Unlocking Triticeae genomics to sustainably feed the future

Abstract

The tribe Triticeae includes the major crops wheat and barley. Within the last few years, the whole genomes of four Triticeae species-barley, wheat, Tausch's goatgrass (Aegilops tauschii) and wild einkorn wheat (Triticum urartu)-have been sequenced. The availability of these genomic resources for Triticeae plants and innovative analytical applications using next-generation sequencing technologies are helping to revitalize our approaches in genetic work and to accelerate improvement of the Triticeae crops. Comparative genomics and integration of genomic resources from Triticeae plants and the model grass Brachypodium distachyon are aiding the discovery of new genes and functional analyses of genes in Triticeae crops. Innovative approaches and tools such as analysis of next-generation populations, evolutionary genomics and systems approaches with mathematical modeling are new strategies that will help us discover alleles for adaptive traits to future agronomic environments. In this review, we provide an update on genomic tools for use with Triticeae plants and Brachypodium and describe emerging approaches toward crop improvements in Triticeae.
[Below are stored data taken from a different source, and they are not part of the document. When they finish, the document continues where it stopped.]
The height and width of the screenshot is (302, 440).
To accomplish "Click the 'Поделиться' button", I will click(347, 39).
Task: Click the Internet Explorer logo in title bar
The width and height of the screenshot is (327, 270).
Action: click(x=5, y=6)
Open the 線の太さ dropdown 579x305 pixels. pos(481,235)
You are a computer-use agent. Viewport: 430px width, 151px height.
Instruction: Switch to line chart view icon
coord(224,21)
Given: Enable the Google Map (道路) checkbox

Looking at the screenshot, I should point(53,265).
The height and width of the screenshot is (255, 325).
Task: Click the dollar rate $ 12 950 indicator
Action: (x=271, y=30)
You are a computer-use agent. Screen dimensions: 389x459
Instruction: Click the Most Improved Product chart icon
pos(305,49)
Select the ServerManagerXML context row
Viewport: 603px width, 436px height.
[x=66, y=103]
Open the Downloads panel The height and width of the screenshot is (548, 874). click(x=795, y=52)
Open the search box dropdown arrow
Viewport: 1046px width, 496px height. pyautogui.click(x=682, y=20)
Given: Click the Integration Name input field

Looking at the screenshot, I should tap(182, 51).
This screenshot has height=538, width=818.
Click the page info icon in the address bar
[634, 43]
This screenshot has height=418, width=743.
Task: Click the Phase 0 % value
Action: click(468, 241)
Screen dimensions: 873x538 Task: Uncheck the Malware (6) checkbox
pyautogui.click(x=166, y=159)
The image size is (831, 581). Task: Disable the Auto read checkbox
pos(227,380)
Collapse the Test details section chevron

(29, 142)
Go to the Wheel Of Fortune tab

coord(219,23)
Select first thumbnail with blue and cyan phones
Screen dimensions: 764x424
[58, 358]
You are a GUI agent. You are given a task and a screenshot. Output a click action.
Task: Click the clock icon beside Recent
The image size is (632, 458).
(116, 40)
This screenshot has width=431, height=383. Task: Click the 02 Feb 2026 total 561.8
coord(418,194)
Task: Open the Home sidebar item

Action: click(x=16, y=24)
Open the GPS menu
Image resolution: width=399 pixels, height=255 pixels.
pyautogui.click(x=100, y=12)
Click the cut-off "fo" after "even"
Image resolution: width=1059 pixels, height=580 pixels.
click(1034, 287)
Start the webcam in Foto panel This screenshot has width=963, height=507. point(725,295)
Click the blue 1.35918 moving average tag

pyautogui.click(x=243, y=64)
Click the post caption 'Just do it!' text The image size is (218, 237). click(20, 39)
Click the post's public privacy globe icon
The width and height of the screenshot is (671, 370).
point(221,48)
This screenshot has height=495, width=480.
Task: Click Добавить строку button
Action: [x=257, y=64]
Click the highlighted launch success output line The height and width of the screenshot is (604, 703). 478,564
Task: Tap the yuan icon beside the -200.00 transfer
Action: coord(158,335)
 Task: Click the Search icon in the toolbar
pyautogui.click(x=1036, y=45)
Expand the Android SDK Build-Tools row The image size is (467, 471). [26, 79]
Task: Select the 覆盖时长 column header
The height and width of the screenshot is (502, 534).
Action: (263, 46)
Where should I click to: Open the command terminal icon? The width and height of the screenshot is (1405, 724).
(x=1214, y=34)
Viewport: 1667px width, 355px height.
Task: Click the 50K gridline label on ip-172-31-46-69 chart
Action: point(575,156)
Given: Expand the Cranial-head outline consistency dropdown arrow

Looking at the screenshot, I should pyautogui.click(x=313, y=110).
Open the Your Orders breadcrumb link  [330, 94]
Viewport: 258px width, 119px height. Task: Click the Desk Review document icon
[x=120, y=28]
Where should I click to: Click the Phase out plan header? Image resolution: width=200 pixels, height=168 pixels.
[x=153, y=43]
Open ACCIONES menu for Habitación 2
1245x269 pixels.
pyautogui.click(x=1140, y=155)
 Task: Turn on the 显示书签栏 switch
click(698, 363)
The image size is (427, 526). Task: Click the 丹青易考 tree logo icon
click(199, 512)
Keywords: Barley; Brachypodium; Crop improvement; Next-generation sequencing; Triticeae; Wheat.

Fig. 1

An overview of the publicly available sequence data in grasses. (A) The growth of sequence data in GenBank (number of entries) and the sequence read archive (number of bases). (B) Number of NGS runs of the four staple crops in Poaceae submitted to the sequence read archive (September 8, 2013).

Fig. 2

A phylogenetic tree of grass species based on the ndhF gene: YP 008239279 (T. urartu), YP 008239142 (T. monococcum), YP 008474350 (A. tauschii), AGP51333 (T. aestivum), YP 008474440 (A. speltoides), AGP50802 (H. vulgare subsp. vulgare), AGP50881 (H. vulgare subsp. spontaneum), YP 008239219 (Secale cereale), ABH02660 (Bromus suksdorfii), AAA64204 (Avena sativa), ABH02669 (Deschampsia cespitosa subsp. cespitosa), AAA64698 (Poa pratensis), YP 001531329 (Lolium perenne), ABH02677 (Festuca rubra), YP 002000532 (B. distachyon), YP 004733625 (Phyllostachys edulis), YP 654249 (Oryza sativa Indica group), NP 039441 (O. sativa Japonica group), YP 899454 (Sorghum bicolor), NP 043084 (Zea mays), YP 004841996 (Panicum virgatum), AAA64841 (Setaria viridis), AAM22087 (S. italica) and NP 051106 (A. thaliana). The phylogenetic tree was constructed with the aligned NdhF protein sequences by MEGA [version 5.2; http://www.megasoftware.net/ (Tamura et al. 2011)] using the Neighbor–Joining method with the following parameters: Poisson model, complete deletion and bootstrap method. The bootstrap values from 1,000 replicates are given at each node. The NdhF protein sequences were aligned by ClustalW implemented in MEGA.

Fig. 3

Comparative mapping of Triticeae cDNAs to the Brachypodium genome. A data set of full-length cDNAs of barley (GenBank accession Nos. AK353559–AK377172 deposited by NIAS, and available in TriFLDB) and wheat retrieved from TriFLDB, shotgun genome analysis of wheat by Roche 454 sequencing (downloaded from MIPS), cDNAs of T. urartu and A. taucschii (downloaded from Ensembl Plants) and barley cDNAs annotated on the cv. Morex genome (downloaded from MIPS and from Ensembl Plants) were used to the comparative mapping analysis. Cross-species mapping using cDNA data sets for querying the Brachypodium Bd21 genome was performed by sim4 with default parameter settings, followed by a BLASTN search, with e-value cut-offs of <1e-20. (A) An overview of the mapping results represented by a circular image. (B) Numbers of queries of wheat full-length cDNAs [Wheat FLcDNA (TriFLDB) and those of barley (Barley FLcDNA (TriFLDB + NIAS)], cDNAs annotated in the draft sequences of T. urartu [T. urartu cDNA (Ensembl Plants)] and of A. tauschii [Ae. tauschii cDNA (Ensembl Plants)], gene models annotated in the barley Morex genome of MIPS [Barley cDNA (MIPS)] and those of Ensembl Plants [Barley cDNA (Ensembl Plants)] and wheat cDNAs from the shotgun genome analysis [Wheat cDNA (UK454)], respectively, mapped to the genic or intergenic regions of the Brachypodium genome, or not mapped, are represented. (C) An example screen shot of a genome browser for mapped cDNAs to the Brachypodium genome aligned with annotated genes of Brachypodium. The mapping results were implemented in the Gbrowse interface of the RBFLDB web site and are available from http://brachy.bmep.riken.jp/ver.1/tools.pl?t=gbrowse&sp=Bdi.